WORK INSTRUCTIONS | The number needed is how many lines of the data hold the string "info". Give that number and nothing more.

DATA |
== Segment start ==

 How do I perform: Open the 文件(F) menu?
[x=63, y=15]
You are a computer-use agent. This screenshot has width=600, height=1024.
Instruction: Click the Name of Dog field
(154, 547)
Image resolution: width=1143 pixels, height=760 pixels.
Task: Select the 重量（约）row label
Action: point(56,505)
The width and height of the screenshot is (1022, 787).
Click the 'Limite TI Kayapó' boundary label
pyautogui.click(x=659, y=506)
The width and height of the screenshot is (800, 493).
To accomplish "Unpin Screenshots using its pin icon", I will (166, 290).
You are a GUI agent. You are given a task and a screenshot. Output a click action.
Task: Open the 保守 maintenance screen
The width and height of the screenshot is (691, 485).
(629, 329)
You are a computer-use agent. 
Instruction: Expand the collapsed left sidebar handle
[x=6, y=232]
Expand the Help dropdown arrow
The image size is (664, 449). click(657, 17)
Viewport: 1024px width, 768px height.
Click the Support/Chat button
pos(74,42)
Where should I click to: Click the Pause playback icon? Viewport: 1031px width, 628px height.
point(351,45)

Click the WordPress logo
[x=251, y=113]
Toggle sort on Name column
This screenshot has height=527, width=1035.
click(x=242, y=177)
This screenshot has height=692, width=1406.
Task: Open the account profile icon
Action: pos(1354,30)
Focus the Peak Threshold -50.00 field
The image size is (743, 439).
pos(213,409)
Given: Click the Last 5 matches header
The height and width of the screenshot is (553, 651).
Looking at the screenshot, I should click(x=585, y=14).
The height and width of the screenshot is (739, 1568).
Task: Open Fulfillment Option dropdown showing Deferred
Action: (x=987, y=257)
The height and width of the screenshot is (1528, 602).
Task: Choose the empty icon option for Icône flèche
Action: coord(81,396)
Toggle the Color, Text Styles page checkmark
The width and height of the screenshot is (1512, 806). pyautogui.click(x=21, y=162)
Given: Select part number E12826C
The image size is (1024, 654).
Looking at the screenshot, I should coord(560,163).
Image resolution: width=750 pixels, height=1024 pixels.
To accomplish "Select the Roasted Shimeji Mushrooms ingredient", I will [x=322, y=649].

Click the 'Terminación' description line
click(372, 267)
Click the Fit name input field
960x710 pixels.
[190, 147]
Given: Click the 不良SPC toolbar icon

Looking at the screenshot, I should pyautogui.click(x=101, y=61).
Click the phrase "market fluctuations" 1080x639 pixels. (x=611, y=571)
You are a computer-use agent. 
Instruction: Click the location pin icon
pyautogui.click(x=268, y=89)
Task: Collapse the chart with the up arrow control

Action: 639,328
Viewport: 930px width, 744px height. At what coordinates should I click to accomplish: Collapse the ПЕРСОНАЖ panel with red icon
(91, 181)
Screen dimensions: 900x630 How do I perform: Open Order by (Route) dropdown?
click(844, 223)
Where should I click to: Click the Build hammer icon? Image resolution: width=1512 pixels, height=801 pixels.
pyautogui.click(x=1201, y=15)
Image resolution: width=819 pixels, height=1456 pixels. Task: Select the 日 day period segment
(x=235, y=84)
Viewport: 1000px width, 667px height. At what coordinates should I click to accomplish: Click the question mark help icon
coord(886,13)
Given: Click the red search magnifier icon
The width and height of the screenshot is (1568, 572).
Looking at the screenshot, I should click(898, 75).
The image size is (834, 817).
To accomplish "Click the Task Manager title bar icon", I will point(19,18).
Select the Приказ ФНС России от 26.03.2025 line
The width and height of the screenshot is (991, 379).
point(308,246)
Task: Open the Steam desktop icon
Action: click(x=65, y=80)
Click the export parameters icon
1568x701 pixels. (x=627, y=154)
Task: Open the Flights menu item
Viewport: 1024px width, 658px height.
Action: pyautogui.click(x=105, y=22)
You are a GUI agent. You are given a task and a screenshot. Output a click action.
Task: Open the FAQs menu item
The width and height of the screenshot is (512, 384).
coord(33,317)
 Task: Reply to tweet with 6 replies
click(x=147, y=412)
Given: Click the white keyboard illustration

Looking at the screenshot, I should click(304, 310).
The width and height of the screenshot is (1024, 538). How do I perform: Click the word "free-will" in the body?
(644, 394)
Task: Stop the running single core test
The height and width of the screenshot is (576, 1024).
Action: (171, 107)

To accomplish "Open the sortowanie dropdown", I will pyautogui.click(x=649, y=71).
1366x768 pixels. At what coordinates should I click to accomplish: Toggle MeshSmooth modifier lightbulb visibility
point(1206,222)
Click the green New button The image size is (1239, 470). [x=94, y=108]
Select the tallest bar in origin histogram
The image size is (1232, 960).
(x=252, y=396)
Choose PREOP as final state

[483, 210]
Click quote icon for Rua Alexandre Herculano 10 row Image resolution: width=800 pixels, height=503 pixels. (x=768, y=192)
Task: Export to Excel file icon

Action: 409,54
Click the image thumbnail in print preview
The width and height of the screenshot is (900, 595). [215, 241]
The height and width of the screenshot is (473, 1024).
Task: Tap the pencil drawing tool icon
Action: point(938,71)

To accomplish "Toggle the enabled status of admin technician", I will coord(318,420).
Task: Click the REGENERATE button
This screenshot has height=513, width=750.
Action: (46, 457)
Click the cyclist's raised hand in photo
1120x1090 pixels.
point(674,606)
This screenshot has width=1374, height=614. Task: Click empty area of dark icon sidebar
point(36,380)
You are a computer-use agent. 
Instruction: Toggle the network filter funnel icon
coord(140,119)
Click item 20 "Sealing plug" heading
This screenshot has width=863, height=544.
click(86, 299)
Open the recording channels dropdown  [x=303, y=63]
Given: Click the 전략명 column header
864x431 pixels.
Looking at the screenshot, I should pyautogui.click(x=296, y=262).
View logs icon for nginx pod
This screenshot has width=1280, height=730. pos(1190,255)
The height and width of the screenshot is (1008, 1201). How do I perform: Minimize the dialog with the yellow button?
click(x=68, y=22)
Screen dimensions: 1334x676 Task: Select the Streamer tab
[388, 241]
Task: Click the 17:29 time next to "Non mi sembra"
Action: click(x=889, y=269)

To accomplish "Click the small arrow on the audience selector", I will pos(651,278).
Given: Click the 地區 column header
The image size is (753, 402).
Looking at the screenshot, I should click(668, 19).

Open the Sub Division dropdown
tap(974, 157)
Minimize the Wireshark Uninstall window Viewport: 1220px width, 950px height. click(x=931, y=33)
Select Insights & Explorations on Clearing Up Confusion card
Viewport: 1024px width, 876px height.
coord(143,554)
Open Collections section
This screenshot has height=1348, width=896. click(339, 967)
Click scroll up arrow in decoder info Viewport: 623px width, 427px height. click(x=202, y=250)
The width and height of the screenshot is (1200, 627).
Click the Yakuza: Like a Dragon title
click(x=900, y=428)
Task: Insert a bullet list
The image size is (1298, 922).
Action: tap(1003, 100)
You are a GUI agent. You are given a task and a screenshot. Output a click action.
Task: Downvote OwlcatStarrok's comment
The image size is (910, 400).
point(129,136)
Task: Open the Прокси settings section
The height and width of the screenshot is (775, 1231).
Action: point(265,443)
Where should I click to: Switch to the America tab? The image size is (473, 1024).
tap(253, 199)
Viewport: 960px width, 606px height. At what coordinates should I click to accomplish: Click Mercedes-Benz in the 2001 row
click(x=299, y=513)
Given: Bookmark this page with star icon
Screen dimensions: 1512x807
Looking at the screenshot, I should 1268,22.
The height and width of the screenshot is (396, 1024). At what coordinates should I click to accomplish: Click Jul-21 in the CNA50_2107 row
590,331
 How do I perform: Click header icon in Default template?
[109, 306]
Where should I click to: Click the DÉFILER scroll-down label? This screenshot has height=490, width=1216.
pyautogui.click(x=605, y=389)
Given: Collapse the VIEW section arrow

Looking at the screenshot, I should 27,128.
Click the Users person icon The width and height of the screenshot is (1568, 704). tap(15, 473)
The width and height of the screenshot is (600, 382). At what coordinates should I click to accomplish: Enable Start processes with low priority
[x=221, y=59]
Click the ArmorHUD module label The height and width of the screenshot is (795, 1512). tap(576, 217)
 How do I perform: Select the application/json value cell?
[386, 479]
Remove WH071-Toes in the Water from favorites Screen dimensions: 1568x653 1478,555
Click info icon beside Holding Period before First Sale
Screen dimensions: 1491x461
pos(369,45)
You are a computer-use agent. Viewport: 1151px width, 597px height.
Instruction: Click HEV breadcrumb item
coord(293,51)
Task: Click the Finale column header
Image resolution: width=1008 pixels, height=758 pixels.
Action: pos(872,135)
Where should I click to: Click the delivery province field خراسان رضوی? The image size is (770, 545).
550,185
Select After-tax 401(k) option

== Segment end ==

OUTPUT FOR THIS EXERCISE | 2